Description The base DN below which entries should be split. The entry with this DN will appear in all sets, but each entry below this base DN will appear in exactly one set. This must be provided.
Required Yes
Multi-Valued No

--addEntriesOutsideSplitBaseDNToAllSets

Description Indicates that entries outside the split base DN should be added to all sets containing split data.

--addEntriesOutsideSplitBaseDNToDedicatedSet

Description Indicates that entries outside the split base DN should be added to a dedicated set in its own file.

--schemaPath {path}

Description The path to a file or directory from which to read schema definitions to use when processing. If the provided path is a file, then it must be an LDIF file containing the definitions to read. If the provided path is a directory, then schema definitions will be read from all files with an extension of '.ldif' in that directory. If this argument is provided multiple times, then the paths will be processed in the order they were provided on the command line. If this argument is not provided, then a default standard schema will be used.
Required No
Multi-Valued Yes

-t {value}
--numThreads {value}

Description The number of threads to use when processing. If this is not specified, a single thread will be used.
Upper Bound 2147483647
Default Value 1
Required No
Multi-Valued No

--interactive

Description Launch the tool in interactive mode.

--helpSubcommands

Description Display the names and descriptions of the supported subcommands.

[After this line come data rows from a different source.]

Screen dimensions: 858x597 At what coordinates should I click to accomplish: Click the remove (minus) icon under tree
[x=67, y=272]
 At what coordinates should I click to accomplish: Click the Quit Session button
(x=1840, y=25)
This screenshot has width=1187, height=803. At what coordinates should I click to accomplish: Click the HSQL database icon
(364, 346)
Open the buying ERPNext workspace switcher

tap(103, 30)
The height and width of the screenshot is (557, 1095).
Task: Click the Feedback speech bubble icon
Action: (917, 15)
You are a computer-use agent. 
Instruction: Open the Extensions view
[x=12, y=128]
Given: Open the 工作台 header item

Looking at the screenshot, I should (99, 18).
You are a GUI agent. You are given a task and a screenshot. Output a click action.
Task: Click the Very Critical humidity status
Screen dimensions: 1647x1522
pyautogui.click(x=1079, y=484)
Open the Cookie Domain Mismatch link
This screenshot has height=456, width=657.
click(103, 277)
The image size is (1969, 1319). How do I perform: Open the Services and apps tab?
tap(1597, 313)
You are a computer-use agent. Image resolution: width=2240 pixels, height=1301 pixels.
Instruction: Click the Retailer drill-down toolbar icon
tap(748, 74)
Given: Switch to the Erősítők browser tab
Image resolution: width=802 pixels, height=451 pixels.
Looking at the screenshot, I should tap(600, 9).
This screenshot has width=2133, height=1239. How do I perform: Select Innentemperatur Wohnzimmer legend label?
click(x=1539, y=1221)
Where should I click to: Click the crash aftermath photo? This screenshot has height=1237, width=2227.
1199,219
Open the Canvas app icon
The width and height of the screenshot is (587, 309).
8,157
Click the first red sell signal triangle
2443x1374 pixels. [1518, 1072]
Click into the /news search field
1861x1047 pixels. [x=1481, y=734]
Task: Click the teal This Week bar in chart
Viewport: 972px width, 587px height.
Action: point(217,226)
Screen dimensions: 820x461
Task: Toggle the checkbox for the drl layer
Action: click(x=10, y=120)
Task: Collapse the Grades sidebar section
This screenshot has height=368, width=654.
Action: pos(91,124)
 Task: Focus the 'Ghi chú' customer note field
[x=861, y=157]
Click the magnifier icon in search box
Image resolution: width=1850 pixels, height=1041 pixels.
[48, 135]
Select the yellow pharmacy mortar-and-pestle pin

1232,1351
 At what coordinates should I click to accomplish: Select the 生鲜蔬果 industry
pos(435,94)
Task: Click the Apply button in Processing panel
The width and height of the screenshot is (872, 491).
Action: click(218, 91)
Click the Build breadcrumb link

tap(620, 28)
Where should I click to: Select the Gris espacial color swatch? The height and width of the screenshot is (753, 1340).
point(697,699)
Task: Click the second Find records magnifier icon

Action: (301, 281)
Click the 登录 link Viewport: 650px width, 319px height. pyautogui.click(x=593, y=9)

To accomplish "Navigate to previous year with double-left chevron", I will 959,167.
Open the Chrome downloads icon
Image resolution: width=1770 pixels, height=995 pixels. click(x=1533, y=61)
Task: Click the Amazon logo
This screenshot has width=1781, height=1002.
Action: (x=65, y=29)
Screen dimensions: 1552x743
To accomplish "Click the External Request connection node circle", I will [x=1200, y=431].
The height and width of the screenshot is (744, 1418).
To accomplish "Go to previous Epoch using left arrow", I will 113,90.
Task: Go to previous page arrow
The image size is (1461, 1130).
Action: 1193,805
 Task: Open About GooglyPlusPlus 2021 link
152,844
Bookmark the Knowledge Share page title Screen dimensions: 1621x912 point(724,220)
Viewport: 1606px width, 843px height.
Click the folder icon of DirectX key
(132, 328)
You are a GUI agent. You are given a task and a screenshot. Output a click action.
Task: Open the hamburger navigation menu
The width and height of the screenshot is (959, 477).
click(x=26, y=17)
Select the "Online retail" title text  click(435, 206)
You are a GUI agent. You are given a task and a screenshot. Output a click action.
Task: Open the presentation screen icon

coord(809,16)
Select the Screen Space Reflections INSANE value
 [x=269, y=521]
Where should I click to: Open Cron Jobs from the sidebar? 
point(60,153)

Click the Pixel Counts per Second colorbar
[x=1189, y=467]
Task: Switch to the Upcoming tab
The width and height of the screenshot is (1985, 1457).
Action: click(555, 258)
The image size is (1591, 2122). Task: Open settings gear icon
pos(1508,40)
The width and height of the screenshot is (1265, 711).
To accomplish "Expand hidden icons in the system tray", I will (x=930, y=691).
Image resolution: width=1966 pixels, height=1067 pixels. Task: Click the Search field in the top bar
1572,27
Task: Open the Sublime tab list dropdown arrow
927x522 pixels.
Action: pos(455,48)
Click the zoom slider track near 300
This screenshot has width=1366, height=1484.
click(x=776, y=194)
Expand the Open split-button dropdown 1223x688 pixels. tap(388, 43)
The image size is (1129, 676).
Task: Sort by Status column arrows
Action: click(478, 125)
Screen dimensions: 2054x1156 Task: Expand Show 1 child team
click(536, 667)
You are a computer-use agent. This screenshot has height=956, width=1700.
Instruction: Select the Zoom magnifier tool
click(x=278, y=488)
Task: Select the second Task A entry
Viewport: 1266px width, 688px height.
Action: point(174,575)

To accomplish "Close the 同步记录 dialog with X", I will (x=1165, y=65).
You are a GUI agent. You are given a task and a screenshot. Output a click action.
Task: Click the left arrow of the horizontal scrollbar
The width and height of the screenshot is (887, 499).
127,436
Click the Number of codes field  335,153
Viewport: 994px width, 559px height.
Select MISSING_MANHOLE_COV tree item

--propertiesFilePath {path}

Description The path to a properties file used to specify default values for arguments not supplied on the command line.
Required No
Multi-Valued No

--generatePropertiesFile {path}

Description Write an empty properties file that may be used to specify default values for arguments.
Required No
Multi-Valued No

--noPropertiesFile

Description Do not obtain any argument values from a properties file.

--suppressPropertiesFileComment

Description Suppress output listing the arguments obtained from a properties file.